МАТЕРИАЛ:
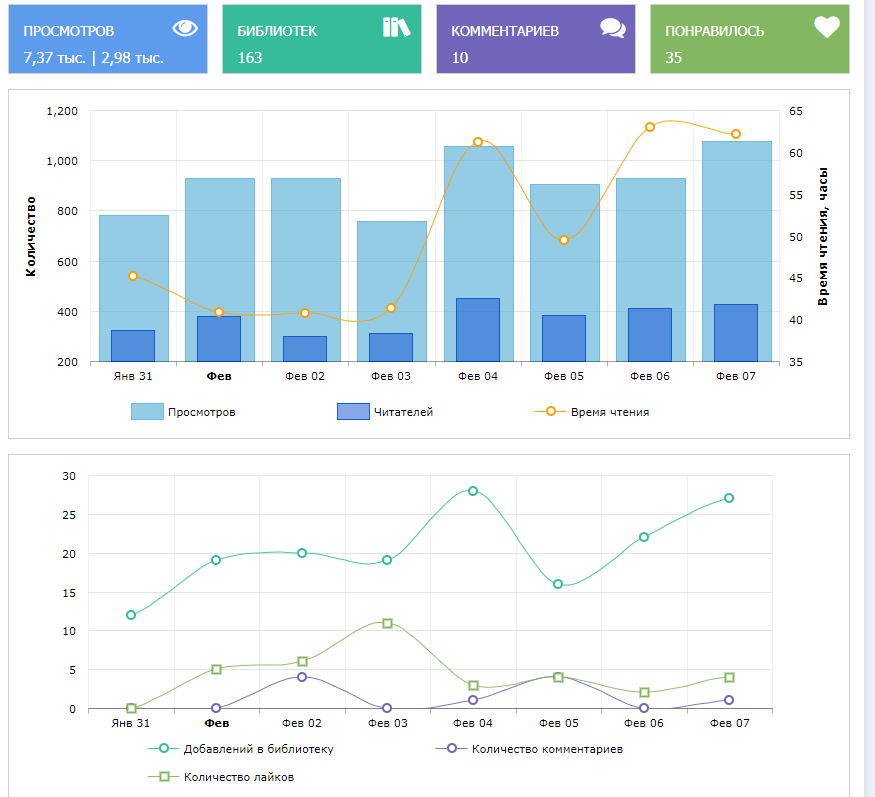
Task: Toggle the Просмотров series in chart legend
Action: [202, 411]
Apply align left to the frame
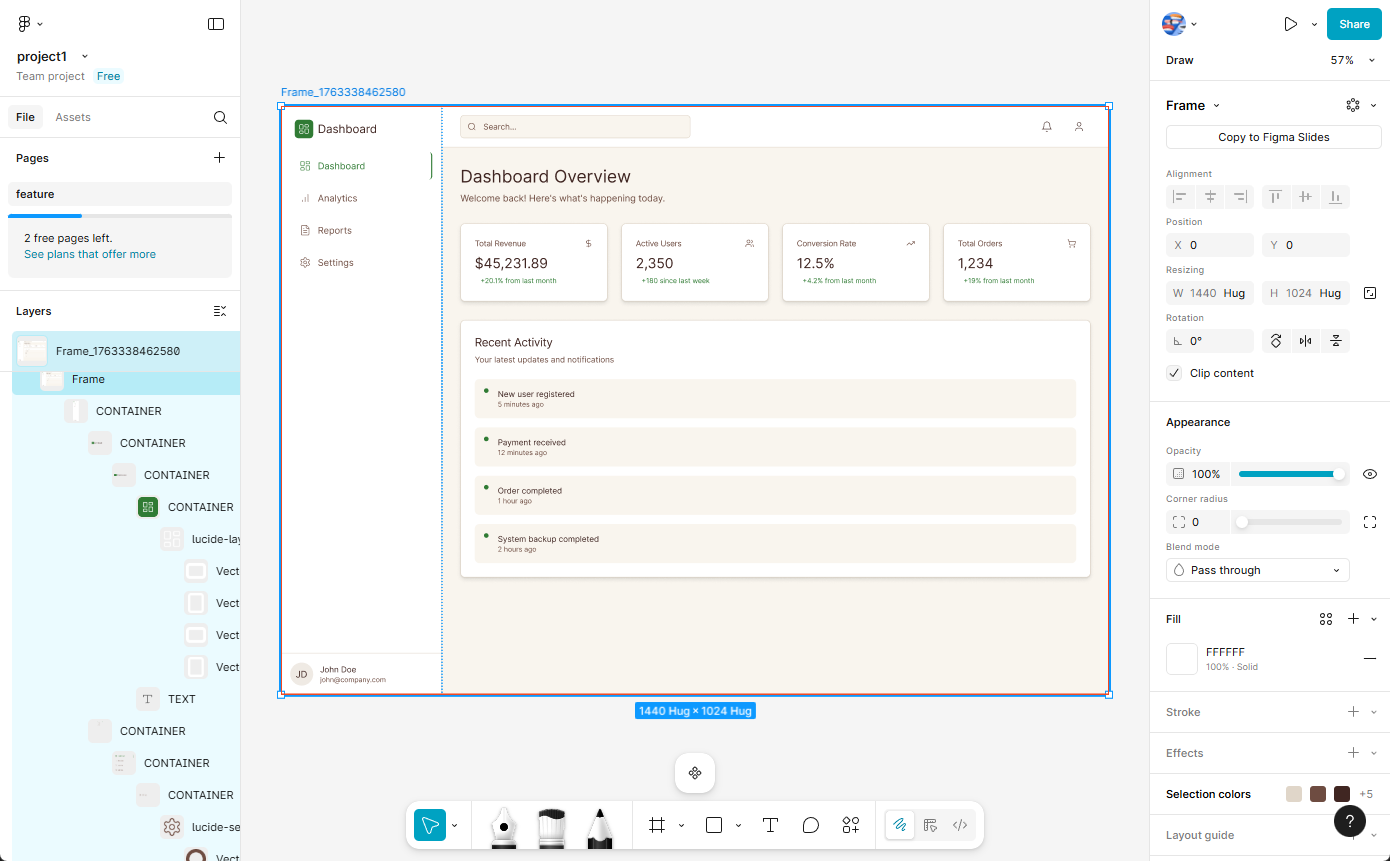The width and height of the screenshot is (1390, 861). [x=1180, y=197]
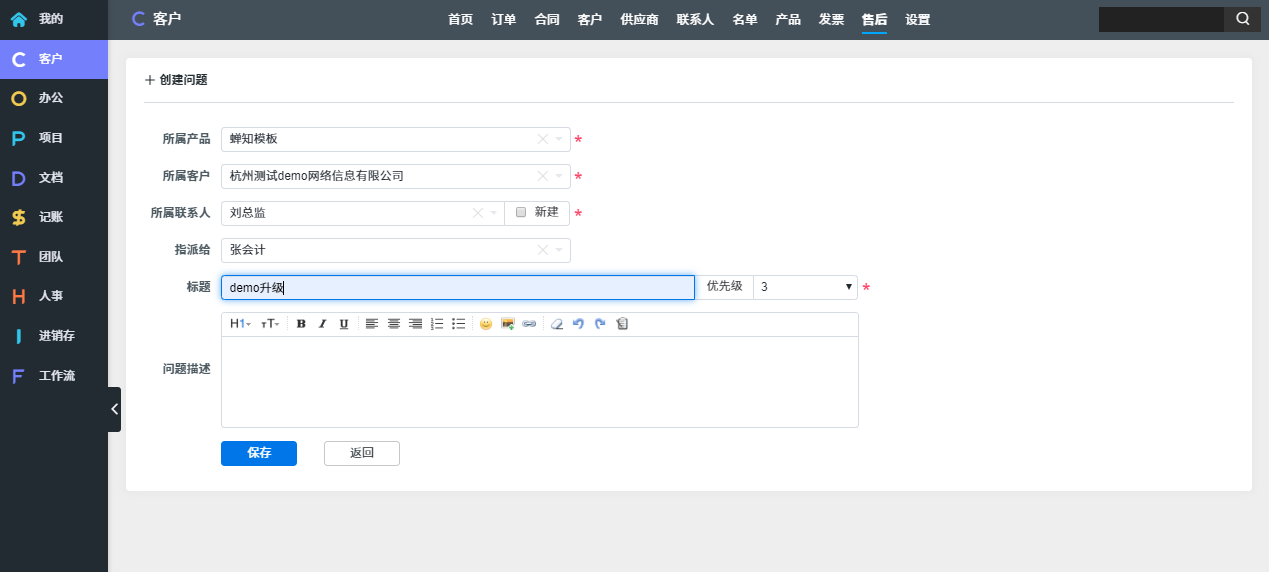Insert a hyperlink via the toolbar

click(529, 324)
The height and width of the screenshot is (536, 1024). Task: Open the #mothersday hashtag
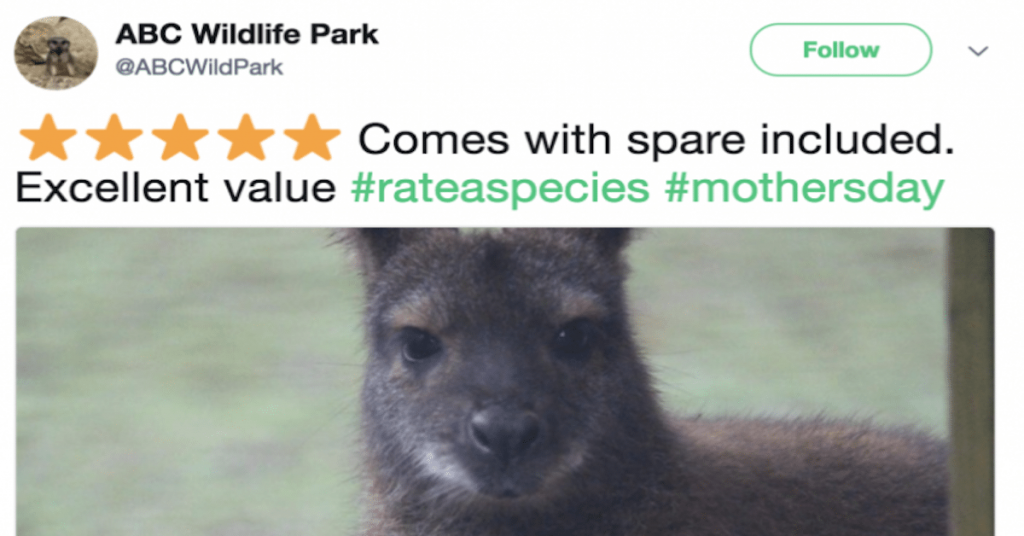coord(803,188)
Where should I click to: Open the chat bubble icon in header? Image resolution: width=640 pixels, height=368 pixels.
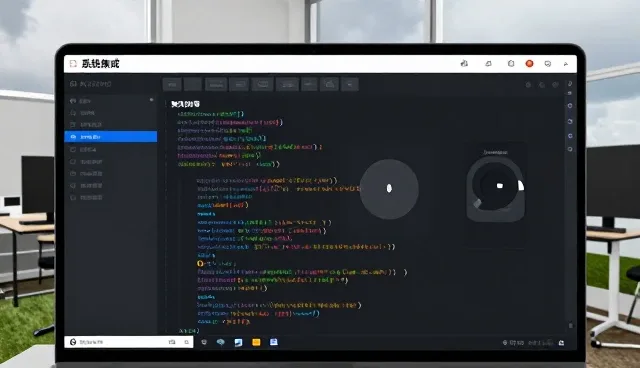point(548,64)
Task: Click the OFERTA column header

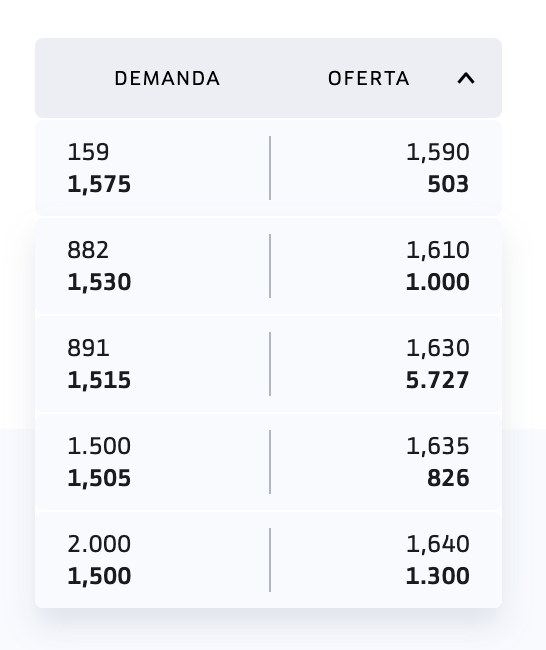Action: click(369, 78)
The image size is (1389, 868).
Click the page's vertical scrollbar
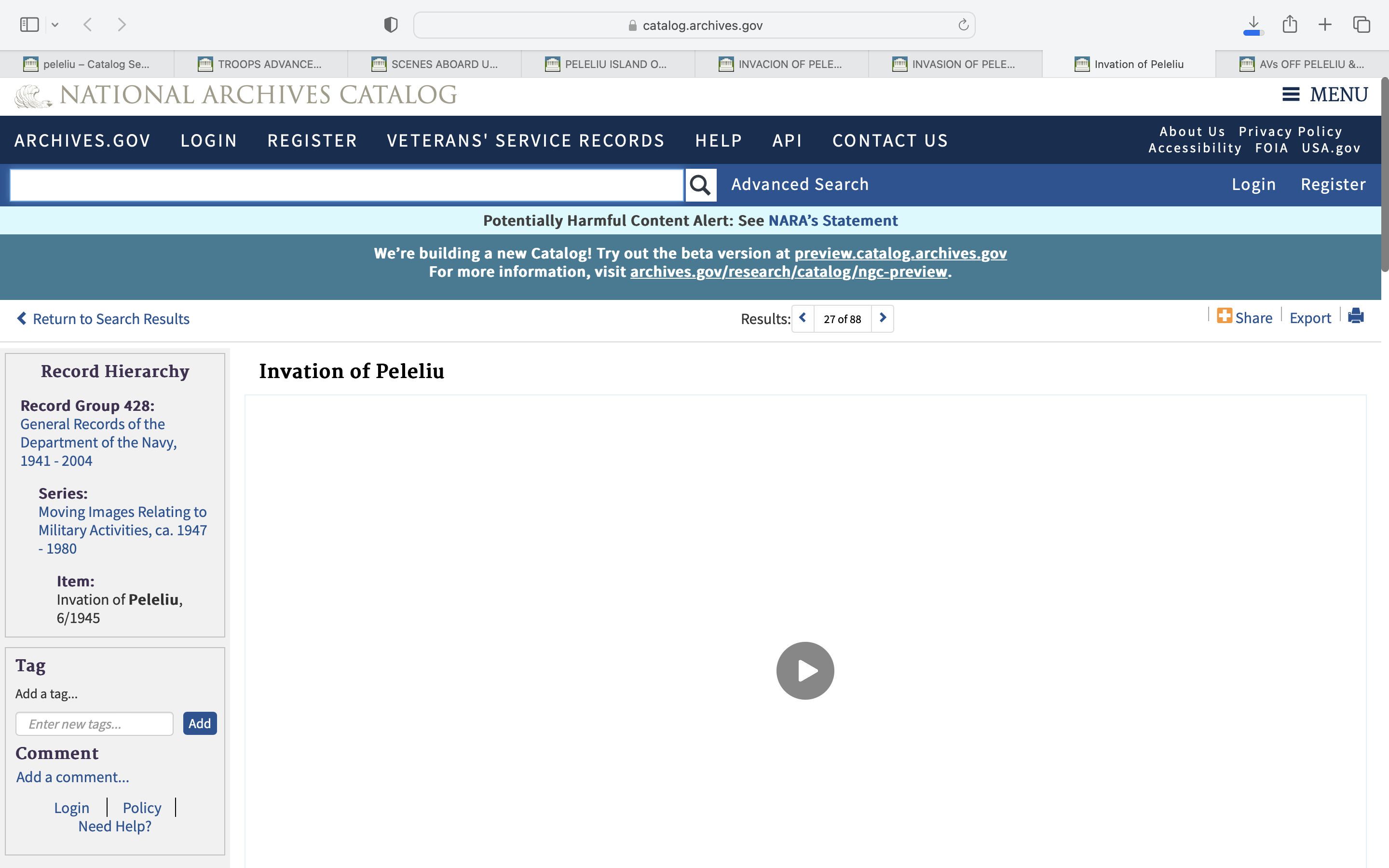[x=1384, y=172]
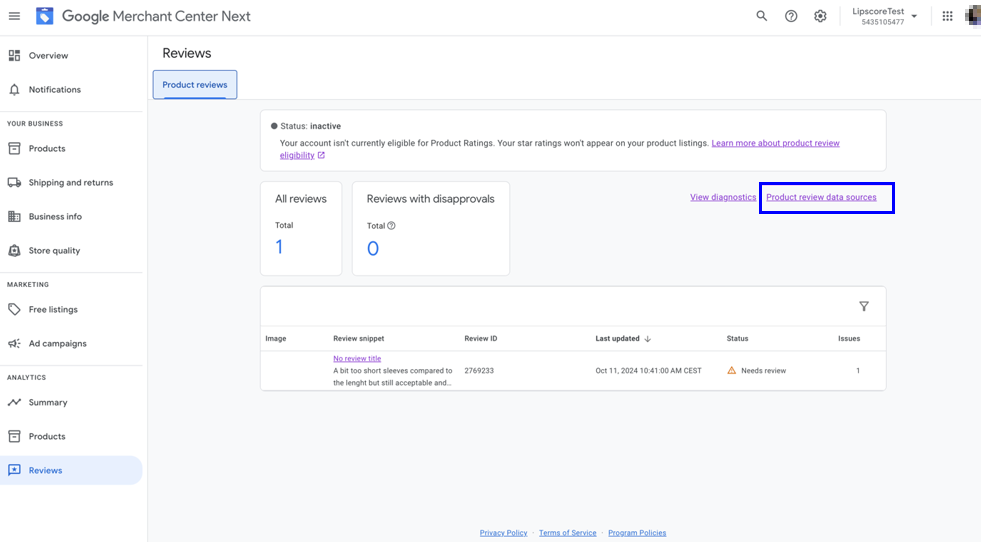
Task: Open the hamburger main menu
Action: coord(14,16)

ЧТО СДЕЛАТЬ: Перепишите весь материал выше, заменив «chat bubble icon» на «speech bubble icon» и сохранив остальной текст без изменений. Изображения в ответ не включайте.

РЕЗУЛЬТАТ:
Task: Toggle the Просмотров series in chart legend
Action: [202, 411]
Apply align left to the frame
The width and height of the screenshot is (1390, 861). [x=1180, y=197]
Insert a hyperlink via the toolbar

click(529, 324)
The height and width of the screenshot is (536, 1024). Task: Open the #mothersday hashtag
coord(803,188)
Where should I click to: Open the speech bubble icon in header? Image resolution: width=640 pixels, height=368 pixels.
point(548,64)
Task: Click the OFERTA column header

Action: click(369, 78)
The image size is (1389, 868).
Click the page's vertical scrollbar
[x=1384, y=172]
Task: Open the hamburger main menu
Action: coord(14,16)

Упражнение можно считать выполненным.